Food Safety Focus (136th Issue, November 2017) – Food Incident Highlight
Clostridium Perfingens in Laksa
Last month, the Centre for Food Safety (CFS) followed up on food complaints, collected a laksa sample from a restaurant for testing. The sample was found containing Clostridium perfringens (C. perfringens) at a level that was potentially hazardous to health.

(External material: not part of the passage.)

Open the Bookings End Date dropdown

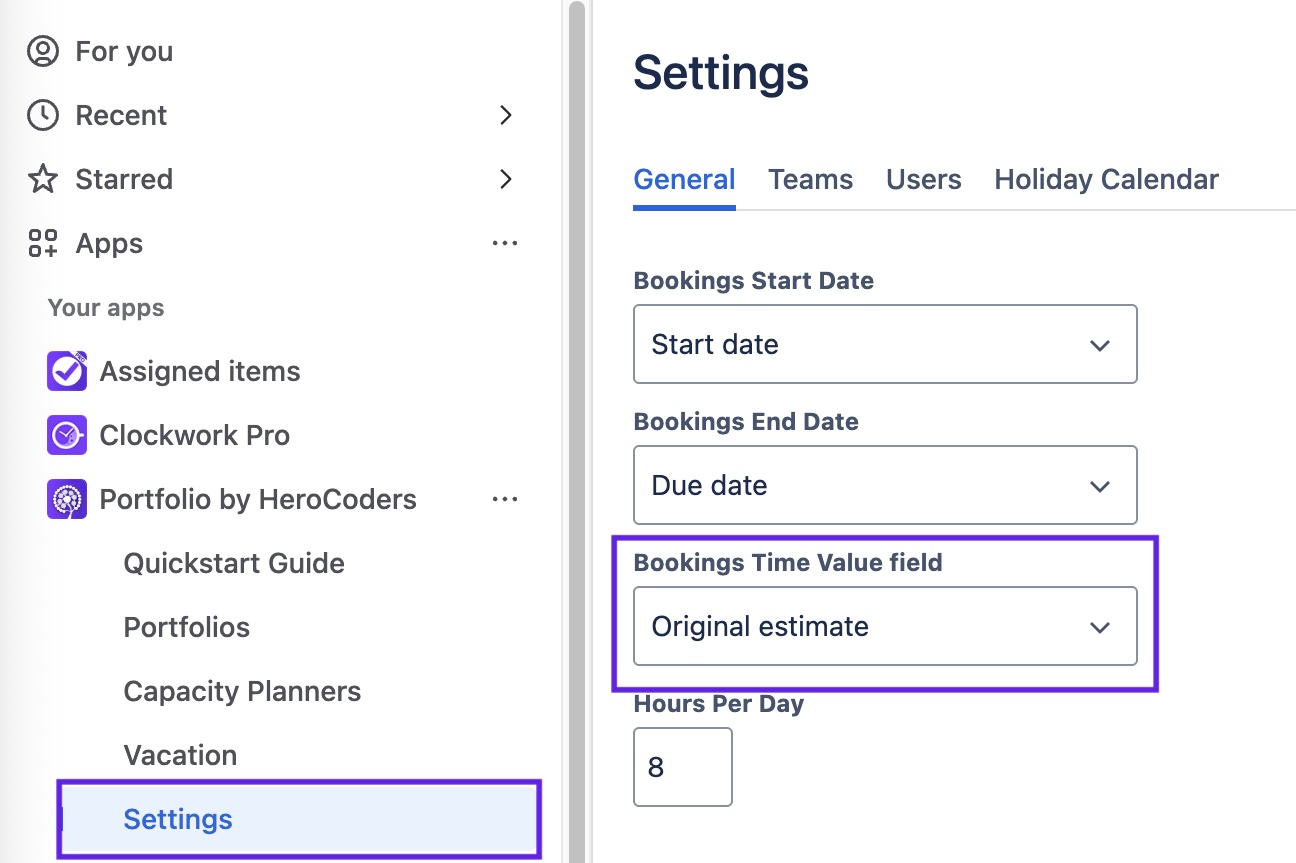click(885, 485)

Cooking kills the growing C. perfringens cells but the heat-resistant spores may survive. If cooked food is being held within 20oC–60oC for long enough time, the spores can grow and produce new cells. Intake of food containing large number of C. perfringens cells could lead to formation of spores and production of toxin in the intestine, resulting in abdominal pain and diarrhoea. Foods that are prepared in large quantities (e.g. those prepared by restaurants and institutional food services) require longer time for cooling that provides favourable conditions for the growth of C. perfringens. To prevent food poisoning, pre-cooked foods should be stored and reheated properly before consumption.
Upon the detection of C. perfringens in the laksa sample, the CFS instructed the restaurant to stop supplying the affected food immediately and carry out thorough cleaning of the premises. The CFS also provided health education on food safety and hygiene to the restaurant and will continue to follow up on the incident.